# Top AI Experts Badly Underestimated How Fast the Field Is Moving, Study Finds

The Forecasting Research Institute has documented a troubling pattern: leading AI researchers have systematically underestimated the speed of progress in their own field. This matters because expert forecasts shape policy, investment, and public expectations around AI development.

The gap between predictions and reality is substantial. AI reached gold-medal level at the International Mathematical Olympiad five years faster than the median expert forecast suggested. This wasn't a close miss. Experts looked at mathematical reasoning benchmarks and said the timeline would be longer. It wasn't.

Anthropic's revenue tells a similar story. The AI safety-focused company reached revenue levels about five times higher than what forecasters predicted. This signals both rapid commercial adoption and experts' blindness to how quickly AI capabilities could translate into business value.

The pattern extends beyond specific metrics. Experts have underestimated both the rate of capability improvements and the speed at which those improvements found commercial applications. When researchers predicted when AI would solve certain tasks, they built in too much slack. Reality moved faster.

This creates a real problem for institutions that rely on expert judgment. Governments designing AI regulation base timelines on expert testimony. Investors decide where to allocate capital based on forecasted adoption curves. Companies plan product roadmaps around expert consensus on capability emergence. When experts are systematically wrong in one direction, downstream decisions compound the error.

The study does find a more complicated picture for real-world deployment. Self-driving cars present a mixed forecast record. Some experts overestimated timeline progress here, while others underestimated. This suggests the challenge isn't uniform. Benchmarks and narrow tasks show clear underestimation. Real-world applications with complex edge cases show scattered accuracy.

Why the systematic underestimation? Several factors likely contribute. Experts often anchor to previous technology curves.

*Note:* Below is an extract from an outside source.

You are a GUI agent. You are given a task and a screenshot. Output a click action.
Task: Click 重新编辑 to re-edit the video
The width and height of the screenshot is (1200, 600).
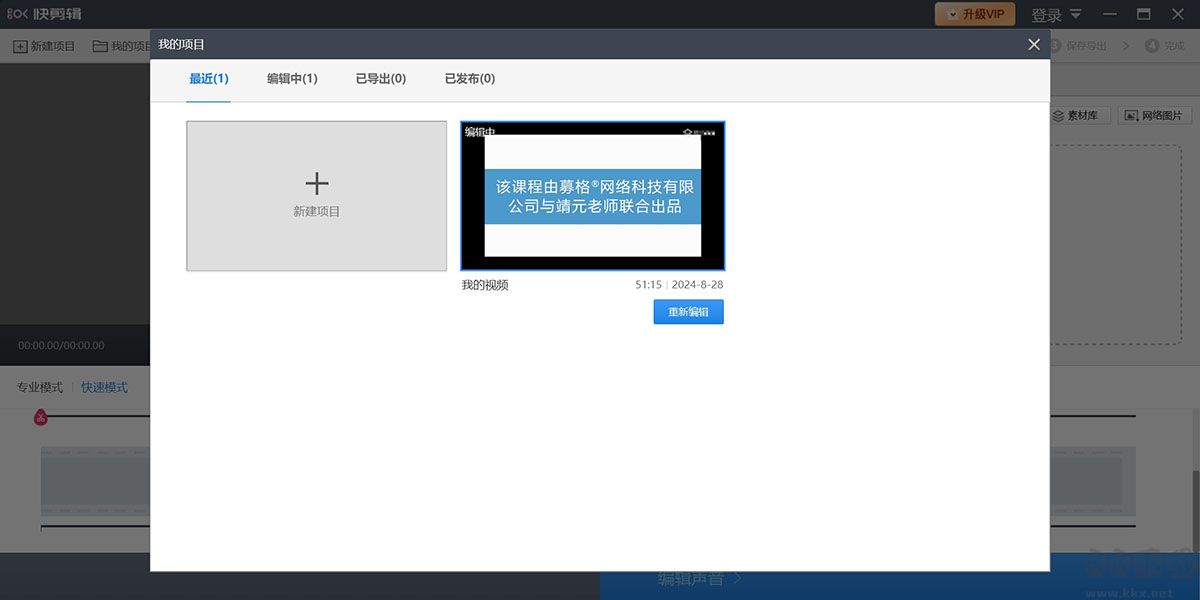coord(688,312)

AI progress has followed a different trajectory than prior computing revolutions. The combination of scale, data, and architectural innovation created non-linear acceleration that forecasters didn't fully price in. Experts also tend toward conservatism in public statements, especially on contentious topics. Nobody wants to sound like they're hyping technology.

There's also the problem of expertise itself. The researchers closest to cutting-edge AI development work often see slow, incremental progress in their daily work. This granular view can obscure the broader acceleration pattern. You see your own difficulty with a problem. You don't see how a different architecture or scale might make that problem trivial.

The study's timing matters. As AI regulatory frameworks take shape globally, this data suggests policymakers should treat expert timelines skeptically. If experts have underestimated progress by years on multiple fronts, regulations built on expert testimony about when certain capabilities emerge could prove rapidly obsolete.

This also reshapes how the field should approach forecasting going forward. The Forecasting Research Institute's work suggests AI development needs dedicated forecasting infrastructure separate from the people building the technology. Just as financial markets employ dedicated forecasters, AI governance needs people whose job is specifically to track and predict capability emergence, separate from researchers pushing the boundaries.

The lesson cuts both ways. Underestimation creates risk. But it also suggests skepticism toward doomsday timelines based on expert consensus. If experts missed upside by years, they might also be wrong about when certain risks emerge.